◆ Work to be completed ◆
Word for word, transcribe the lines from the one containing "Select 'No, exclude" through the end of the entries, both included, and nothing else.
Materials provided Block Start
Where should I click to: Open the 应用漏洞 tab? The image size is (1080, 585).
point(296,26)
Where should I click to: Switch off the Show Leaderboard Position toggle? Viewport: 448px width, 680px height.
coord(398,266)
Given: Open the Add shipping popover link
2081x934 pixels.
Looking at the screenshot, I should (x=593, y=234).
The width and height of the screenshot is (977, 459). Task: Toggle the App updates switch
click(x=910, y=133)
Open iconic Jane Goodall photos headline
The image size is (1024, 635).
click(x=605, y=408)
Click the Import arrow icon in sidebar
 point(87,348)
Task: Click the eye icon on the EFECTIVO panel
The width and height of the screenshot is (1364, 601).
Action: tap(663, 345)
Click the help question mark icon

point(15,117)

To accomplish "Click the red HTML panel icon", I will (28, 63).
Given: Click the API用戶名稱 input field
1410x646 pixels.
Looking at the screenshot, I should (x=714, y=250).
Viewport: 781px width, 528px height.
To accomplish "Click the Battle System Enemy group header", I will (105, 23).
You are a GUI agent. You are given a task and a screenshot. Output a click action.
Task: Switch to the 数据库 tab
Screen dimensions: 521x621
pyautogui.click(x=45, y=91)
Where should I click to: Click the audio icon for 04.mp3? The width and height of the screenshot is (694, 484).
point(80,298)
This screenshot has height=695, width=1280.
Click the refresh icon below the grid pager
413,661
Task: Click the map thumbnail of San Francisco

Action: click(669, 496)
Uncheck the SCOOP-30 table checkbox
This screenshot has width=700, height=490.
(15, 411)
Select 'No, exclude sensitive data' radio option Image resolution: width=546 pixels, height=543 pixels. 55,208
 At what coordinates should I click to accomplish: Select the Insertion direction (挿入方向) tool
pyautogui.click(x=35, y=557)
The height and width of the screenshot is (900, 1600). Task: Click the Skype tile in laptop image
Materials provided Block End
◆ Task answer ◆
Select 'No, exclude sensitive data' radio option Image resolution: width=546 pixels, height=543 pixels. 55,208
 At what coordinates should I click to accomplish: Select the Insertion direction (挿入方向) tool
pyautogui.click(x=35, y=557)
The height and width of the screenshot is (900, 1600). Task: Click the Skype tile in laptop image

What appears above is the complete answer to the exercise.